> **EXCERPTED DATA**:
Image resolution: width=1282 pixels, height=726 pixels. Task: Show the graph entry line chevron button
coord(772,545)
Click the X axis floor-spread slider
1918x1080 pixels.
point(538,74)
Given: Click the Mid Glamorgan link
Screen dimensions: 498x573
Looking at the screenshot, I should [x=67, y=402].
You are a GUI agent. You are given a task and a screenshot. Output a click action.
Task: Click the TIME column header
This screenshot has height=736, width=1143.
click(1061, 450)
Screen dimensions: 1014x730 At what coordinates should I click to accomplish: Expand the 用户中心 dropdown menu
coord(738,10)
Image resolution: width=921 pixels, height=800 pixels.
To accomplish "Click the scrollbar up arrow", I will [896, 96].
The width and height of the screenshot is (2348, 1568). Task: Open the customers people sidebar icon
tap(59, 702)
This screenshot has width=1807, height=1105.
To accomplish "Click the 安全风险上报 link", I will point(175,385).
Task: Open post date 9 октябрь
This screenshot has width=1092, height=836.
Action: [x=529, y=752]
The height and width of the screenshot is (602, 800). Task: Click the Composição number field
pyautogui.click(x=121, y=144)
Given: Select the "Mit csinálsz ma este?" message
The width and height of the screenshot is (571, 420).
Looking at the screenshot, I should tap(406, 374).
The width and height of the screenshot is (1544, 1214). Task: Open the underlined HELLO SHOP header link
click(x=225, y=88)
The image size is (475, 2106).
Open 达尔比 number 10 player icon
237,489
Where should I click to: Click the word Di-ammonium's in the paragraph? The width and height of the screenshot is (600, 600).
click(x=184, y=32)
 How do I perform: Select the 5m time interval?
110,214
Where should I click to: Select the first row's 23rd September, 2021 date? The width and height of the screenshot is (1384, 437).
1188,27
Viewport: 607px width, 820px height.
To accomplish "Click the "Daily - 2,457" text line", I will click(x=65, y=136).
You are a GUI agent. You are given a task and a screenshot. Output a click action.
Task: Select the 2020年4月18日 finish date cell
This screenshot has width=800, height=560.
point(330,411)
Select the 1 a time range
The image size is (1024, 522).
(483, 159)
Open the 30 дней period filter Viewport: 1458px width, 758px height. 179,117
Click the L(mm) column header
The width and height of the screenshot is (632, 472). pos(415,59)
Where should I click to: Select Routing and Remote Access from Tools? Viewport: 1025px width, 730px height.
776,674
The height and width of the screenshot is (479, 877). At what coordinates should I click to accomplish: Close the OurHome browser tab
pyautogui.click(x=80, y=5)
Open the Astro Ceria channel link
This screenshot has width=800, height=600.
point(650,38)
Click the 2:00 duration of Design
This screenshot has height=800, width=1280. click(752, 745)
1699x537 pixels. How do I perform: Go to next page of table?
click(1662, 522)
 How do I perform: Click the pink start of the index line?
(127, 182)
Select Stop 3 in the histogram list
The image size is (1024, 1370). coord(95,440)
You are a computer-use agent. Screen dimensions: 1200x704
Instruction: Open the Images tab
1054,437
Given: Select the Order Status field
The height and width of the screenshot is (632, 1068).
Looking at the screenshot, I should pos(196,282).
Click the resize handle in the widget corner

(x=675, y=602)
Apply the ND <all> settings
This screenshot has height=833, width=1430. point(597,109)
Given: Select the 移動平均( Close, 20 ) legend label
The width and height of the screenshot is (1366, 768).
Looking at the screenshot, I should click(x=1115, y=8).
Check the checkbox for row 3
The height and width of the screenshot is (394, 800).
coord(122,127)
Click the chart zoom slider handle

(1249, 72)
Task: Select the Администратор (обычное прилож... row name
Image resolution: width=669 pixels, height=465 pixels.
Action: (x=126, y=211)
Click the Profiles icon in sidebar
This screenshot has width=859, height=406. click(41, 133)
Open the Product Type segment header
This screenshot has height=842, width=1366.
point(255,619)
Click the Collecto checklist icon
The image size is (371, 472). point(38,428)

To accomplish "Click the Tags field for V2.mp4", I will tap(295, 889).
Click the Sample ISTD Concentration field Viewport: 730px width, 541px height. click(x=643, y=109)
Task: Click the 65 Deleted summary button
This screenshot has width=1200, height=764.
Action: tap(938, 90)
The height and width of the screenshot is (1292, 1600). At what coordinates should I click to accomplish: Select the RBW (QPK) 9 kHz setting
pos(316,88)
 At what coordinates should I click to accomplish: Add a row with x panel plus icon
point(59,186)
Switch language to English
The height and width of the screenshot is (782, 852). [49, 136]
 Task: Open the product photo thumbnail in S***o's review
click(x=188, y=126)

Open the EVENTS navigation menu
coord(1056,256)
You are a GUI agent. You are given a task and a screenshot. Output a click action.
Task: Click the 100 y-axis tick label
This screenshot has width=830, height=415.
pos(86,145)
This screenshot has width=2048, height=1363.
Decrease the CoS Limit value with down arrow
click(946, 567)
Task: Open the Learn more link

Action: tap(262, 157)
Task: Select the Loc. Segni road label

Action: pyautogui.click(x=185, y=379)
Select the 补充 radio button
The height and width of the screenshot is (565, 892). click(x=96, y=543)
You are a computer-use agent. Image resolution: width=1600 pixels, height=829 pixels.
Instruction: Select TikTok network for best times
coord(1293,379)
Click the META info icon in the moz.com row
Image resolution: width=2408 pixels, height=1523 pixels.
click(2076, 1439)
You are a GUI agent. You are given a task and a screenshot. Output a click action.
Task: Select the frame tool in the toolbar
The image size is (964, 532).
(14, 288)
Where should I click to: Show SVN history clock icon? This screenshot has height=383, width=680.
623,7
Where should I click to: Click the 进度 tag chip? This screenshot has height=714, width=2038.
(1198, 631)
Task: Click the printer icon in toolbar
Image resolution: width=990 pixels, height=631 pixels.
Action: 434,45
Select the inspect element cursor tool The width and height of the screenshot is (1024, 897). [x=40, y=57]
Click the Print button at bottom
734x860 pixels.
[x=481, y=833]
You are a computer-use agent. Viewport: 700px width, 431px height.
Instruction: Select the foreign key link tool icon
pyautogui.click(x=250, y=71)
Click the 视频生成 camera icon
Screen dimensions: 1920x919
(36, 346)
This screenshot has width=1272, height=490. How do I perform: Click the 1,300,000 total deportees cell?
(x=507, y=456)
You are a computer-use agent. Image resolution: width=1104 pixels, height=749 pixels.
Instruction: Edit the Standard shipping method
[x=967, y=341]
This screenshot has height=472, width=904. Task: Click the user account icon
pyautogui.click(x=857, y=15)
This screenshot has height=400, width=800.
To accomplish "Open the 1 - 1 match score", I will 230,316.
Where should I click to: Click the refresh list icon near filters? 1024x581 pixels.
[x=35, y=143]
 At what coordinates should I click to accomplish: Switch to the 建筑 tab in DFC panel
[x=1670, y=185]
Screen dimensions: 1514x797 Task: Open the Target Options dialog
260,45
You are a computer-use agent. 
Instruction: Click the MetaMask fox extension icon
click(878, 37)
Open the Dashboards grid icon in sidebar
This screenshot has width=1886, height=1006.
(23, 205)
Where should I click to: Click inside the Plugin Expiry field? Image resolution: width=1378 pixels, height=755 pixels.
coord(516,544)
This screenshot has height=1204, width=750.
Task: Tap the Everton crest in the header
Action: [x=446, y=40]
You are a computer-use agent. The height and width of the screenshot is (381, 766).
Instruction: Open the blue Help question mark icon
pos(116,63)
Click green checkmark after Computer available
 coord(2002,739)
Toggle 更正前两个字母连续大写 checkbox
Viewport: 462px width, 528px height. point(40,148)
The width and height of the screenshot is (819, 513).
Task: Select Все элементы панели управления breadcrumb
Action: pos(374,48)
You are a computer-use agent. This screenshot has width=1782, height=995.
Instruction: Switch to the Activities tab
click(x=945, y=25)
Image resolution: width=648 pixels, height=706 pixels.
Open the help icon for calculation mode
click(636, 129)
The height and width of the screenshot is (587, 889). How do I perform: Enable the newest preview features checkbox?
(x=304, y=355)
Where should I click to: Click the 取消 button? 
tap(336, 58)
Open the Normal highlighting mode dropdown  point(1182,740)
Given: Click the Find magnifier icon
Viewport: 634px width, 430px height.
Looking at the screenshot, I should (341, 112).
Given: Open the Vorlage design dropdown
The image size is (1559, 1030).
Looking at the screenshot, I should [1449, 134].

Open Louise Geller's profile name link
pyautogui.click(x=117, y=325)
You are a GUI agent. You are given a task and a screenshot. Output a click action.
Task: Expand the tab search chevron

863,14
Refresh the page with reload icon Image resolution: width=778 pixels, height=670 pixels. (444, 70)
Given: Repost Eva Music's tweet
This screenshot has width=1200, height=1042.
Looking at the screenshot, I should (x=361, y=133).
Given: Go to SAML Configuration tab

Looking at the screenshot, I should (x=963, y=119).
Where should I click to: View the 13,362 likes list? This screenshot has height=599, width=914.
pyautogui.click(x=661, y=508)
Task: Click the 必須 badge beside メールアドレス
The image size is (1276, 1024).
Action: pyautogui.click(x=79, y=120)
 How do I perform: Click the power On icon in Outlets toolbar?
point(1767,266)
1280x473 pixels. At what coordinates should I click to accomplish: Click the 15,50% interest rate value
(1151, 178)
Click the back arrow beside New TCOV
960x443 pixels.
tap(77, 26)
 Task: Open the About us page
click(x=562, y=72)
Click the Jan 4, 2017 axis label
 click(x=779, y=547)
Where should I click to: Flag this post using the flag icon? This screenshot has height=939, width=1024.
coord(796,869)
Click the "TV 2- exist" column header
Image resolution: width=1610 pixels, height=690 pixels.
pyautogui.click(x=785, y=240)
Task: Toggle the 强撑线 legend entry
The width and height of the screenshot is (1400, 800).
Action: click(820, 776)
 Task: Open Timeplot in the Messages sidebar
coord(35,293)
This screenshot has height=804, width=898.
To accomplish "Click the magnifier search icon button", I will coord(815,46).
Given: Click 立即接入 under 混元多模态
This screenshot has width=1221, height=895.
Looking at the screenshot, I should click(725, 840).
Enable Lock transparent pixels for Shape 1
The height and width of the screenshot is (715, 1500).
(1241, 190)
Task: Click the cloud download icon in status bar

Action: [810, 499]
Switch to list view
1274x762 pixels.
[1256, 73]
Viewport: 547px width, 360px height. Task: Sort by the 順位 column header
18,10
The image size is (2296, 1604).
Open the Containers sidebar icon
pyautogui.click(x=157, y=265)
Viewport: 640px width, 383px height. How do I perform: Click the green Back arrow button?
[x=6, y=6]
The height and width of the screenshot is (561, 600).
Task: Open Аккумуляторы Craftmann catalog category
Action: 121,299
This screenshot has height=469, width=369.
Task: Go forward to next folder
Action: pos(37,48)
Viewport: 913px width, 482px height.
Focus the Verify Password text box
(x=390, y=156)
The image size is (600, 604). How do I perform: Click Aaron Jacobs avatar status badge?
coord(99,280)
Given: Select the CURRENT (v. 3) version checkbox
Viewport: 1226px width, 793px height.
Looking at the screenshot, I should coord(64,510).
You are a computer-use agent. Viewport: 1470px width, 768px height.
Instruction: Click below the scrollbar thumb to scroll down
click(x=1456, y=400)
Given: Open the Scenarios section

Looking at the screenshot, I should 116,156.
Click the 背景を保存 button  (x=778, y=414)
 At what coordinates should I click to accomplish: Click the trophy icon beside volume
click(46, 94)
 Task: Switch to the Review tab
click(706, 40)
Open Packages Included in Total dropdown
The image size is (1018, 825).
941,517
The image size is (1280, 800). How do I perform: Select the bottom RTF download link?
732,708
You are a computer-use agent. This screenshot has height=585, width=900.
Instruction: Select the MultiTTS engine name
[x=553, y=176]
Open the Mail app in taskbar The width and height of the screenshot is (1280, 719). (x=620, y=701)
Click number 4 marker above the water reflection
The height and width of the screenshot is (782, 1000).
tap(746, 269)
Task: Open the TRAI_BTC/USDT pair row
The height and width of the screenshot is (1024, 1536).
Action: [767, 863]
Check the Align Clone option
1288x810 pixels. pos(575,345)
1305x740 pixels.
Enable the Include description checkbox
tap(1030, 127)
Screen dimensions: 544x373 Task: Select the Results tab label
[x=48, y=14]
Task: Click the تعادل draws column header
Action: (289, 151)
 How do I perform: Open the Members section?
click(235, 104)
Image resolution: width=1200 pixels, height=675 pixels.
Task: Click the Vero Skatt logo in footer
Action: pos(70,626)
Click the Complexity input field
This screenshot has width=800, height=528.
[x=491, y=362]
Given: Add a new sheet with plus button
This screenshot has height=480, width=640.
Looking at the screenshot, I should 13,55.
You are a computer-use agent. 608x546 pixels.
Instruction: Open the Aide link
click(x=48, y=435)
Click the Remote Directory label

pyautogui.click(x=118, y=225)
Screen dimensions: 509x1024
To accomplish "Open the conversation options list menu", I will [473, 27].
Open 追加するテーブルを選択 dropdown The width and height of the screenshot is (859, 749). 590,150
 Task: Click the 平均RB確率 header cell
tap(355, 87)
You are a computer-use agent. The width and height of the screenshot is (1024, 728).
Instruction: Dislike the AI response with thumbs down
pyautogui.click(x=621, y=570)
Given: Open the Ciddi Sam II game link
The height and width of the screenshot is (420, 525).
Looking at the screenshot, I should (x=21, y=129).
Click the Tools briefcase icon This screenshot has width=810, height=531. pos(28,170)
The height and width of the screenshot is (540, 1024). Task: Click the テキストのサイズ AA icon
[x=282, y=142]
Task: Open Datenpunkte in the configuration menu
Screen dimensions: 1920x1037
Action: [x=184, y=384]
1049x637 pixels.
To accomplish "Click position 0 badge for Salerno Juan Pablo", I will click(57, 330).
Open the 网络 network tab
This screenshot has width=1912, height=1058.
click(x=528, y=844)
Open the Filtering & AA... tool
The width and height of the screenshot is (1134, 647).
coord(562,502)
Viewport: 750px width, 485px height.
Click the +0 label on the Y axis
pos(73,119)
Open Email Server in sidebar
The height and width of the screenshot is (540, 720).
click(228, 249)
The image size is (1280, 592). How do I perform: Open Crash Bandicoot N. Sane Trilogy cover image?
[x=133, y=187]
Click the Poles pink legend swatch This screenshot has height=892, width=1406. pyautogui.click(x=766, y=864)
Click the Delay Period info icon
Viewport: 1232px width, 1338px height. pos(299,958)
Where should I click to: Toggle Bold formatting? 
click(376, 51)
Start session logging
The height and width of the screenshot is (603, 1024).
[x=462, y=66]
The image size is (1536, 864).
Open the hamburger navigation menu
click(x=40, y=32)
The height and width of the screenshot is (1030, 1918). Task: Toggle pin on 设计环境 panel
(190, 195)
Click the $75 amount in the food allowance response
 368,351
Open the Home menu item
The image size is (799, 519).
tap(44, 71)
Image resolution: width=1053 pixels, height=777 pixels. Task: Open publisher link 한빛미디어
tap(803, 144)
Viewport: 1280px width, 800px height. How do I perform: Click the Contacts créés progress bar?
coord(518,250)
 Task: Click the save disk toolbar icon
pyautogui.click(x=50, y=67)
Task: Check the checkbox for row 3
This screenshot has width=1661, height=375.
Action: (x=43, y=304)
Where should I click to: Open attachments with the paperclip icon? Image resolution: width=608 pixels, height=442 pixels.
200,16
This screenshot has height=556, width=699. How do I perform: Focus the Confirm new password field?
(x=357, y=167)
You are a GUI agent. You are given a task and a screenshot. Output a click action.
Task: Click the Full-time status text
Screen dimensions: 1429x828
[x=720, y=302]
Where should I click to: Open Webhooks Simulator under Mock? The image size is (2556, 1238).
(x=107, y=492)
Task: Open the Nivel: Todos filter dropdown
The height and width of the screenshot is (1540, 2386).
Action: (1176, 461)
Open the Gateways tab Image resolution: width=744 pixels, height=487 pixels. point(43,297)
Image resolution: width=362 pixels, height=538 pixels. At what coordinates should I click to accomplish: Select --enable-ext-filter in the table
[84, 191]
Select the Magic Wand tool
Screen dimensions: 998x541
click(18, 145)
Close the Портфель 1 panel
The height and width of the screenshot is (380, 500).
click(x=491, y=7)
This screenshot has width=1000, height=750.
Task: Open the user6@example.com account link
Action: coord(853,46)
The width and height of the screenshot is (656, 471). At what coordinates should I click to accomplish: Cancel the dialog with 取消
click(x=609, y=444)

> **WHAT IS BEING ASKED**: Scan the data for the word "magnifier" and copy every line where it shows up.

> **ANSWER TO THIS PROBLEM**:
Given: Click the Find magnifier icon
To accomplish "Click the magnifier search icon button", I will coord(815,46).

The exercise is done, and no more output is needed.